Someone emailed me after the last post and asked if I really spent 10 minutes or more on every photo I post. The answer is of course not. If I shoot 100 images, 95 of them go in the trash, three of them I edit much like I do the images in this video, and the remaining two, while I might like them, probably have something fundamentally wrong with them that takes me ten minutes per image to fix.
Also, please don’t mistake me liking an image enough to post here with me thinking it’s a good photo. I have studied photogeaphy enough to know what a good photo looks like. For the most part, I do not make good photos. Once every 5-8k images I produce one that’s actually a good photograph.

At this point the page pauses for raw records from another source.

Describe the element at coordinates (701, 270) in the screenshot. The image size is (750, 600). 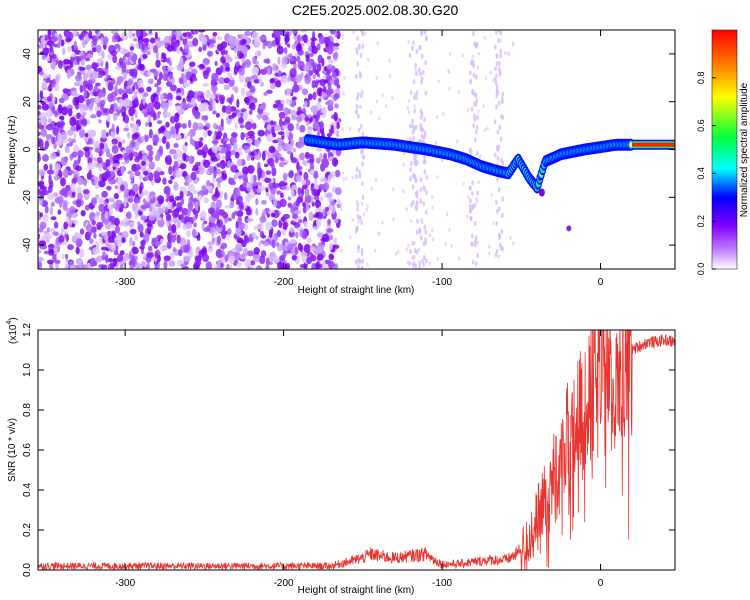
I see `colorbar-tick-label: 0.0` at that location.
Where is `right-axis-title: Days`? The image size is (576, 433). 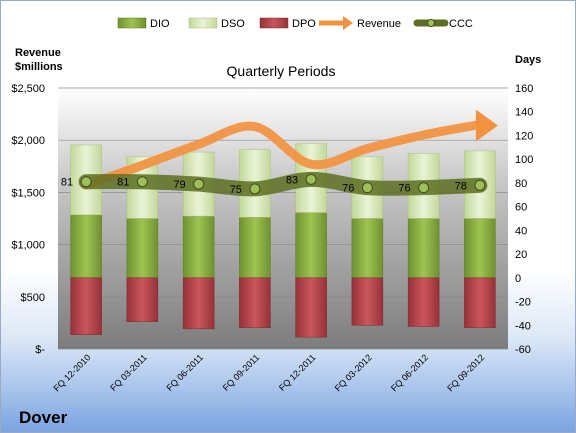
right-axis-title: Days is located at coordinates (528, 60).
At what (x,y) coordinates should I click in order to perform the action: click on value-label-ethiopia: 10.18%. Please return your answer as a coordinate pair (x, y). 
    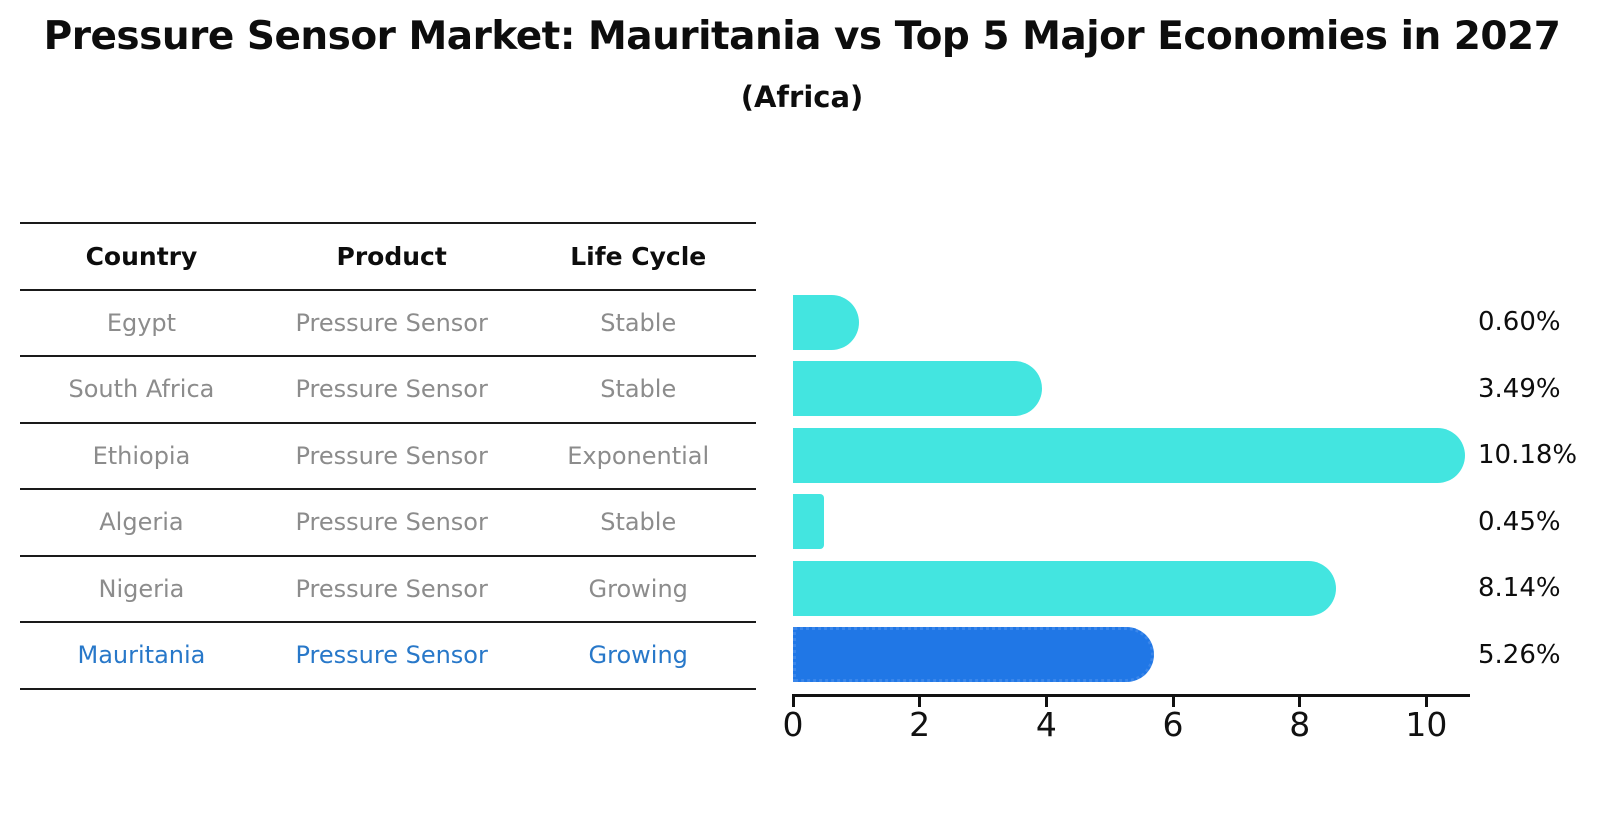
    Looking at the image, I should click on (1528, 456).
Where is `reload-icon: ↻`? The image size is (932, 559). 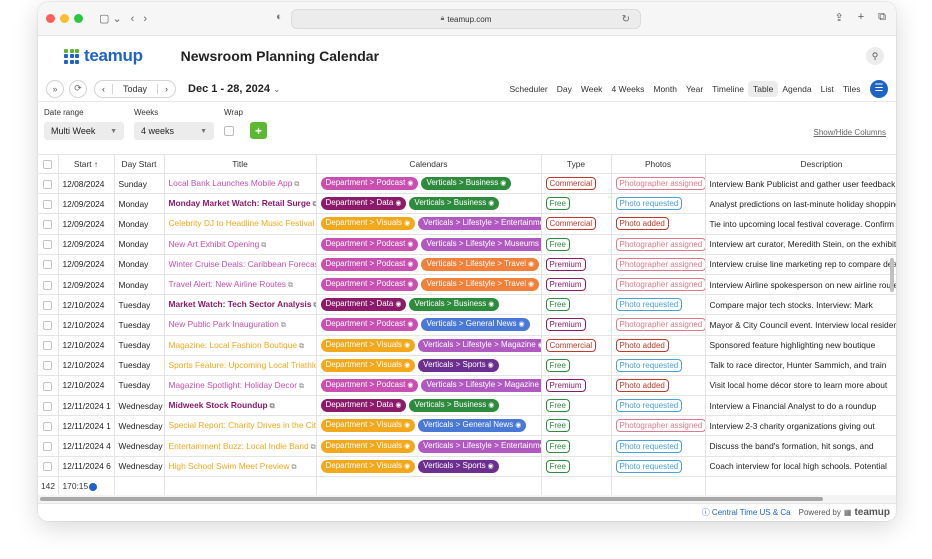
reload-icon: ↻ is located at coordinates (626, 19).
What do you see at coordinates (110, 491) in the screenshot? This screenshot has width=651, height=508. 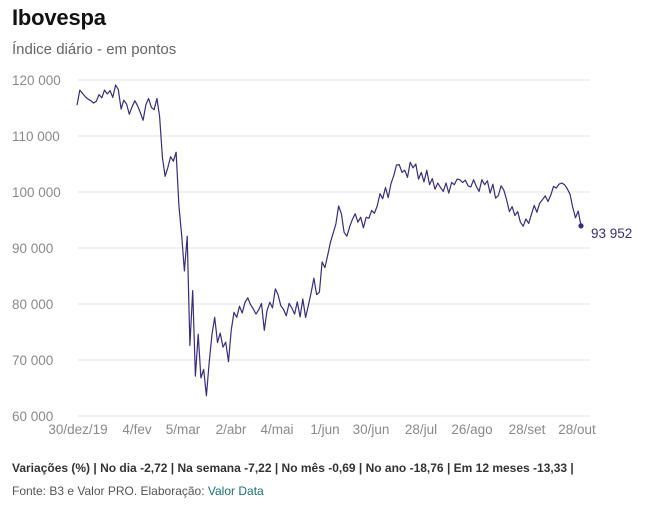 I see `source-prefix: Fonte: B3 e Valor PRO. Elaboração:` at bounding box center [110, 491].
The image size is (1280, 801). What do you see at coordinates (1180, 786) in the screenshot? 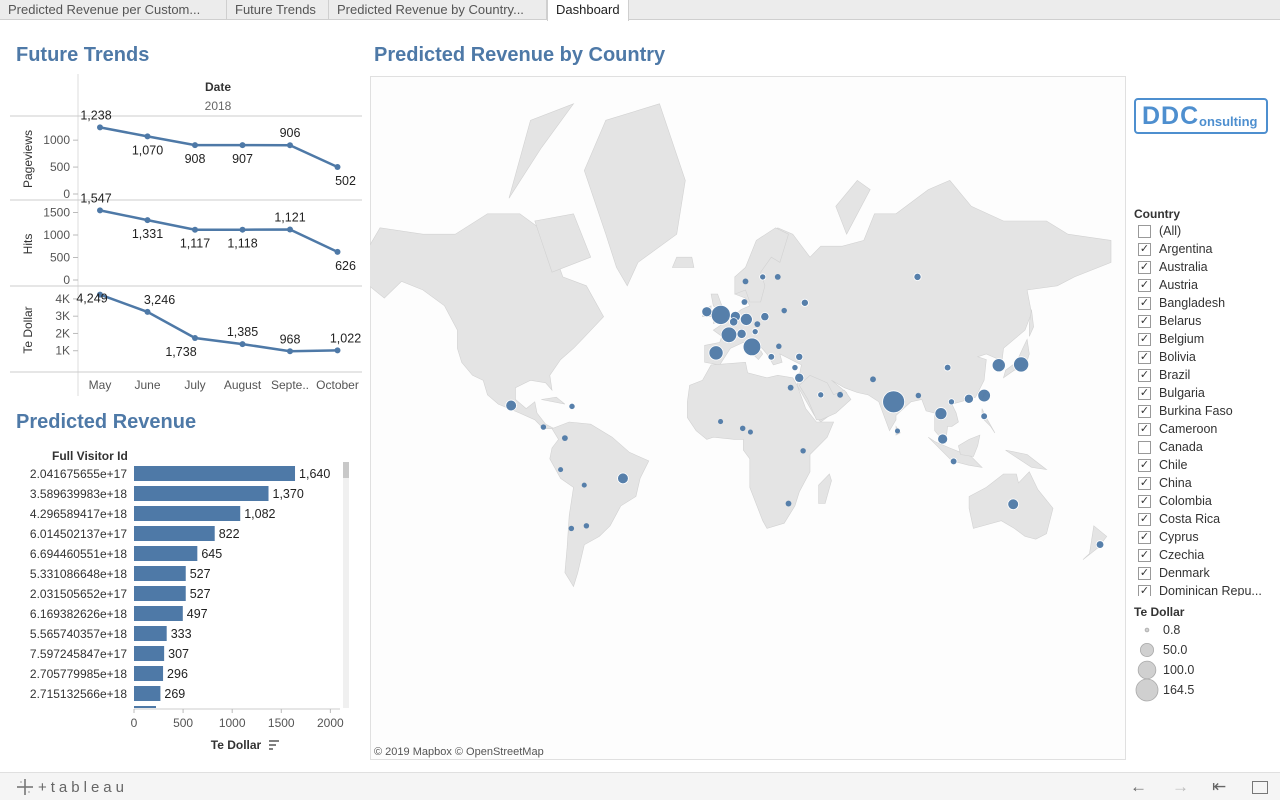
I see `redo-icon: →` at bounding box center [1180, 786].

But good photos aren’t necessarily the point for me. I am almost always shooting to tell a story. My images are very rarely meant to stand on their own. I may not know the story when I am shooting, but I know there will be text and other photos involved, which is a very different way of thinking from someone who’s making art images. At least I think so, I’ve honestly never attempted to make art with a camera. Most of these photos are a) images I like because of the story they are part of, and b) show off something I do in darktable that other people might like to know how to do.
Anyway, I decided that I would make this video showing the faster editing process I use on the images that are part of the story, but don’t need major help. All of these were shot within 100 meters of my front door last weekend, and processed in real time with a screen recorder running. I did no editing on this one.